Android 17 continua a dare grattacapi a chi possiede un Pixel, e stavolta i guai toccano due aspetti piuttosto delicati: il 5G e il touchscreen. Chi non segue la cronaca tech giorno per giorno potrebbe pensare che sia tutto normale, in fondo certe sbavature capitano spesso quando un software è ancora in fase di test. Solo che qui la storia è diversa. La versione beta è acqua passata da una settimana, eppure i problemi che spuntano fuori uno dietro l’altro riguardano la release stabile. Sembra assurdo, ma è proprio questa la situazione.
I nuovi grattacapi su 5G e touch
Ai fastidi già segnalati nei giorni scorsi sui Pixel aggiornati se ne sono aggiunti altri due, e non sono dettagli da poco. Diversi utenti hanno raccontato sui forum di aver perso l’aggancio alla rete 5G subito dopo il passaggio ad Android 17. Altri invece si sono ritrovati con la eSIM sparita dal telefono, come se non fosse mai stata configurata. In pratica l’aggiornamento ha messo in difficoltà tutta la parte legata alla connettività, e qui va ricordato anche il problema al Wi-Fi emerso poco prima. Insomma, un quadro che non lascia tranquilli.
La cosa interessante, e per certi versi preoccupante, è che la faccenda non colpisce un solo modello. Vanno in sofferenza un po’ tutti i Pixel, dai più recenti come Pixel 9 Pro fino al vecchio medio di gamma Pixel 6a. Una bella fetta di dispositivi, quindi, con anni di differenza tra loro ma accomunati dallo stesso intoppo.
Come provare a rimettere a posto le cose
Per fortuna qualcuno ha trovato una via d’uscita, almeno per quanto riguarda il 5G. Alcuni utenti dicono di essere riusciti a sistemare la situazione passando da Impostazioni, poi Sistema, quindi Opzioni di ripristino e infine toccando Ripristina impostazioni di rete mobile.
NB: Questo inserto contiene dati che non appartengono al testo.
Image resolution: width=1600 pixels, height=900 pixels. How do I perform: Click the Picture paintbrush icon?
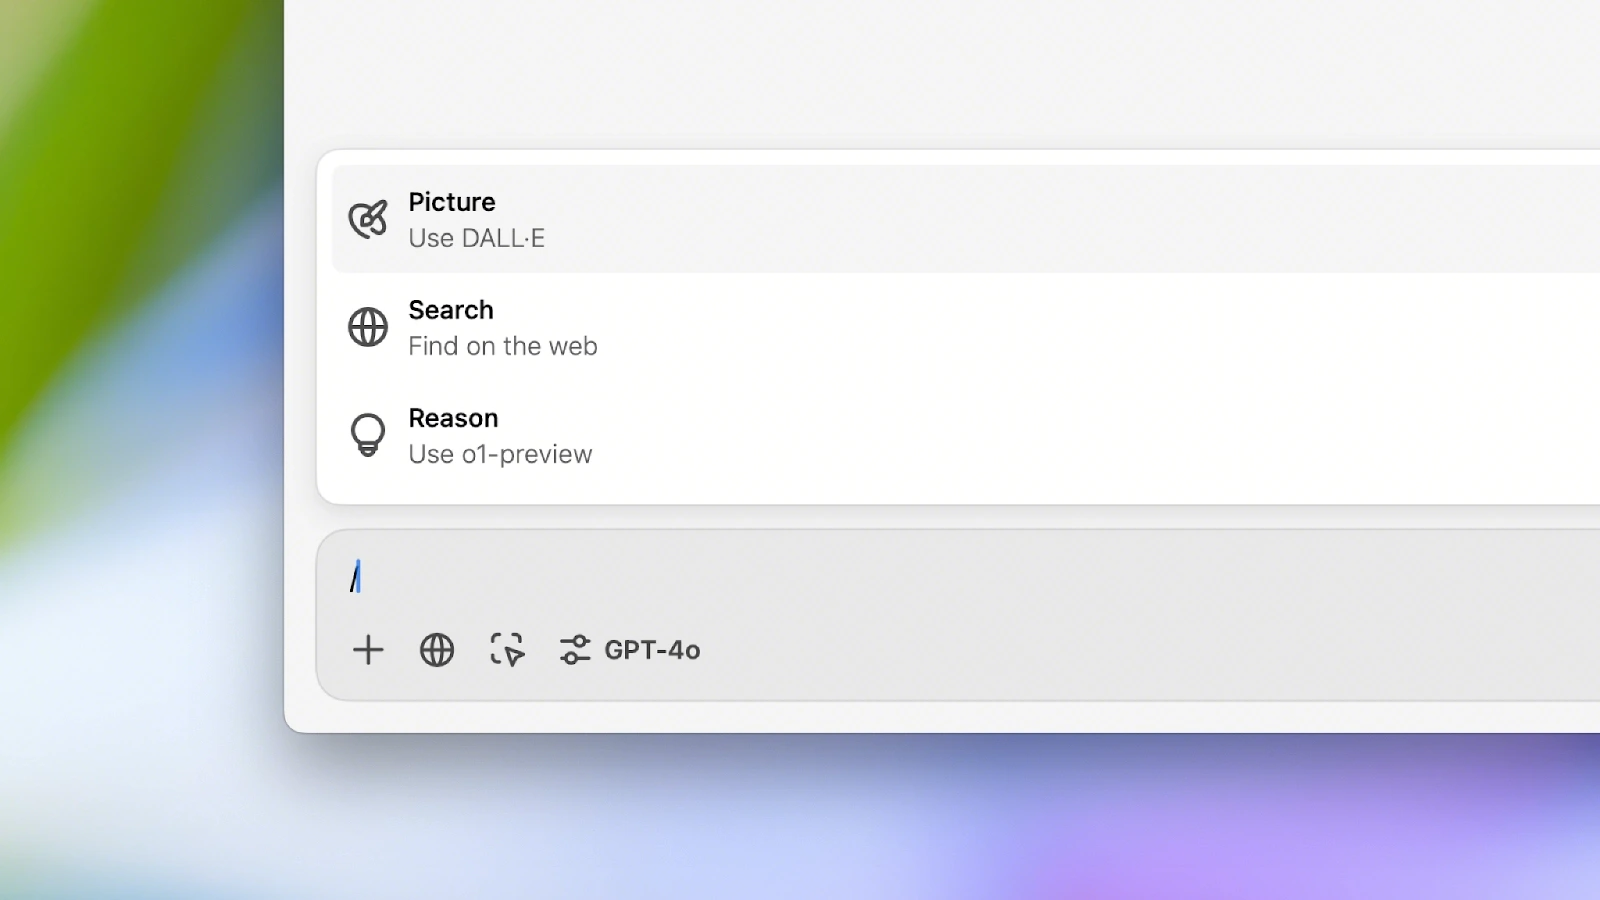point(367,219)
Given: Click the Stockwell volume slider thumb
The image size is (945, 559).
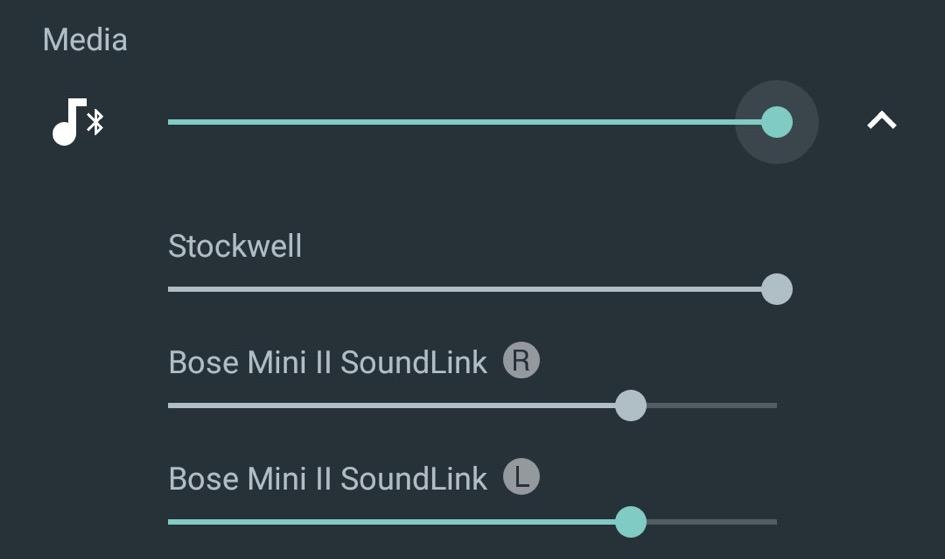Looking at the screenshot, I should [777, 289].
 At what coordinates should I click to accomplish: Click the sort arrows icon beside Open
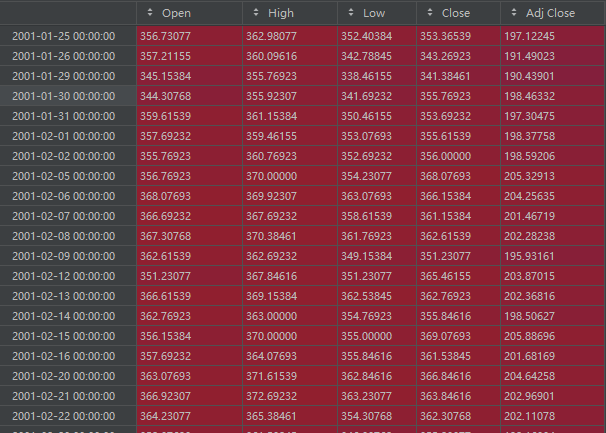point(150,13)
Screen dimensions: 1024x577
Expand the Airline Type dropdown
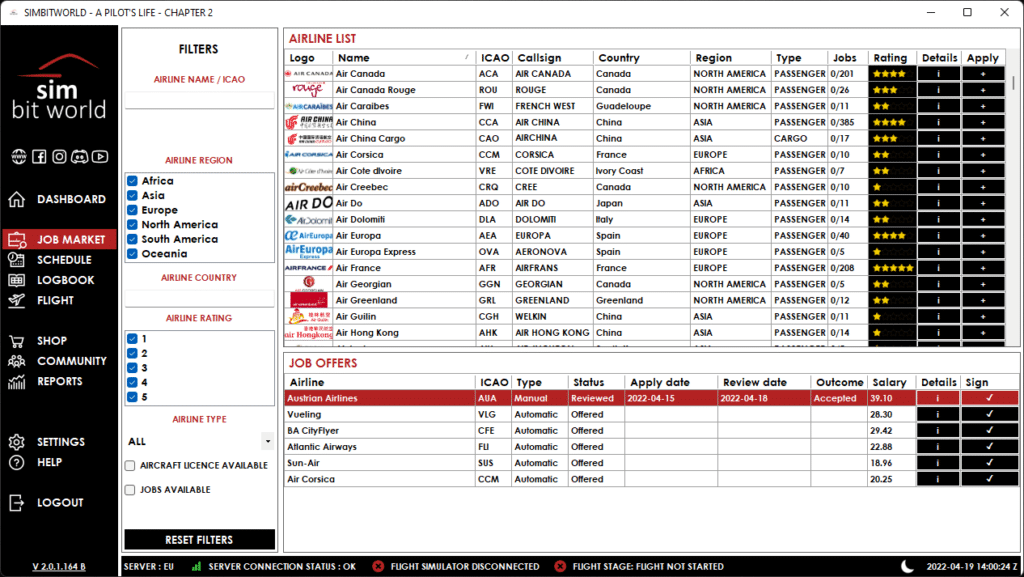pos(266,441)
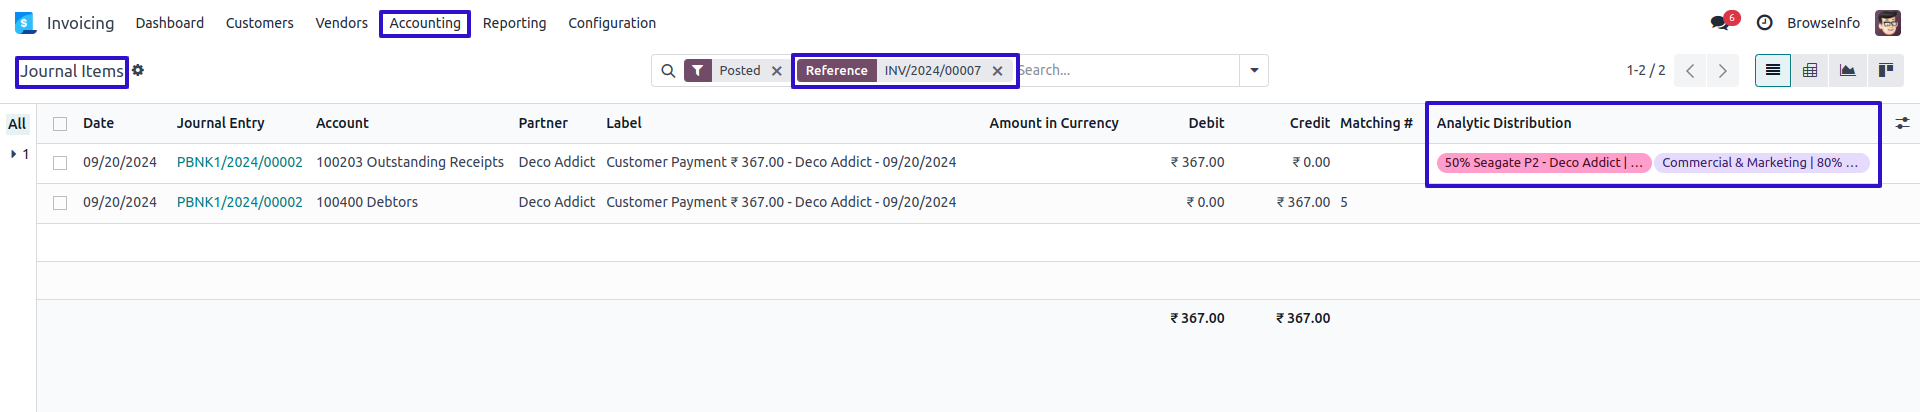The width and height of the screenshot is (1920, 412).
Task: Open the Reporting menu
Action: (514, 23)
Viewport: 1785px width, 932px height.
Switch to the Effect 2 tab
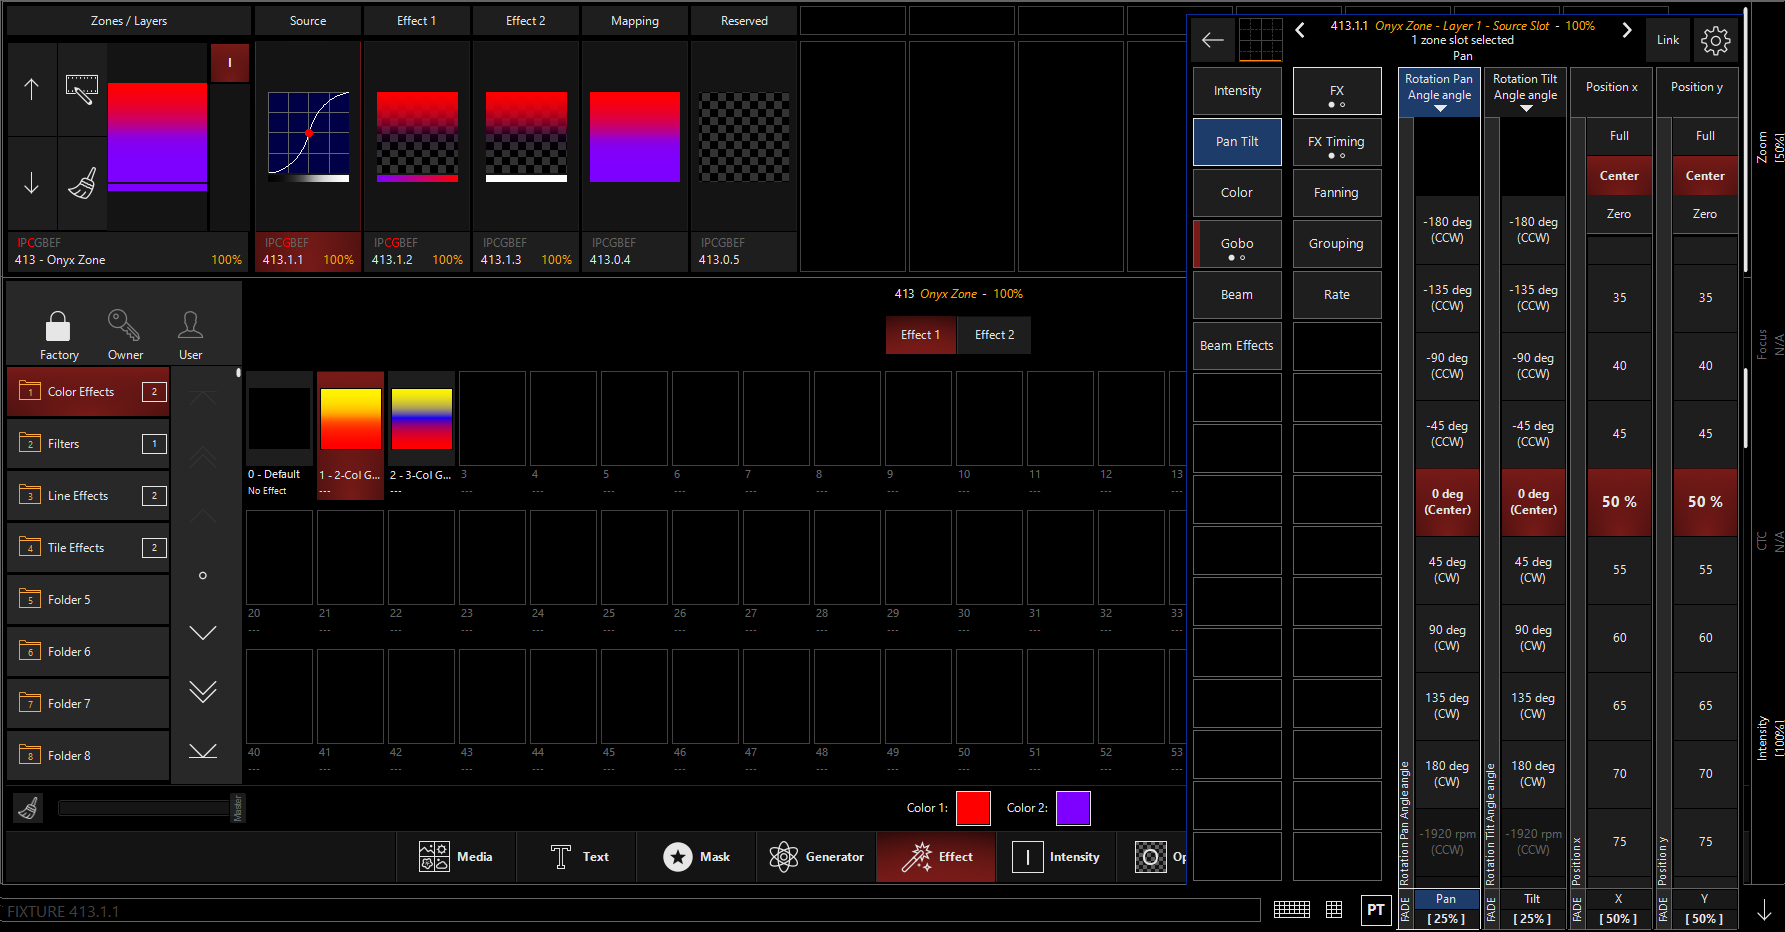click(x=994, y=335)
Non è la soluzione definitiva, ma è qualcosa di concreto da provare nell’attesa.
E l’attesa, qui, è il punto dolente. Chi non vuole o non può aspettare un fix ufficiale può tentare questa strada, anche perché sui tempi di Google al momento non c’è proprio nulla di chiaro. Nessuna indicazione, nessuna data, niente di niente. Tocca arrangiarsi con il rimedio fai da te e sperare che dall’altra parte qualcuno si muova in fretta.
Resta il fatto che un sistema operativo già uscito dalla fase di prova non dovrebbe presentare difetti del genere su funzioni basilari come la connessione dati o il riconoscimento del tocco sullo schermo. Eppure è quello che sta succedendo, e gli utenti dei Pixel se ne stanno accorgendo a proprie spese, un report dopo l’altro.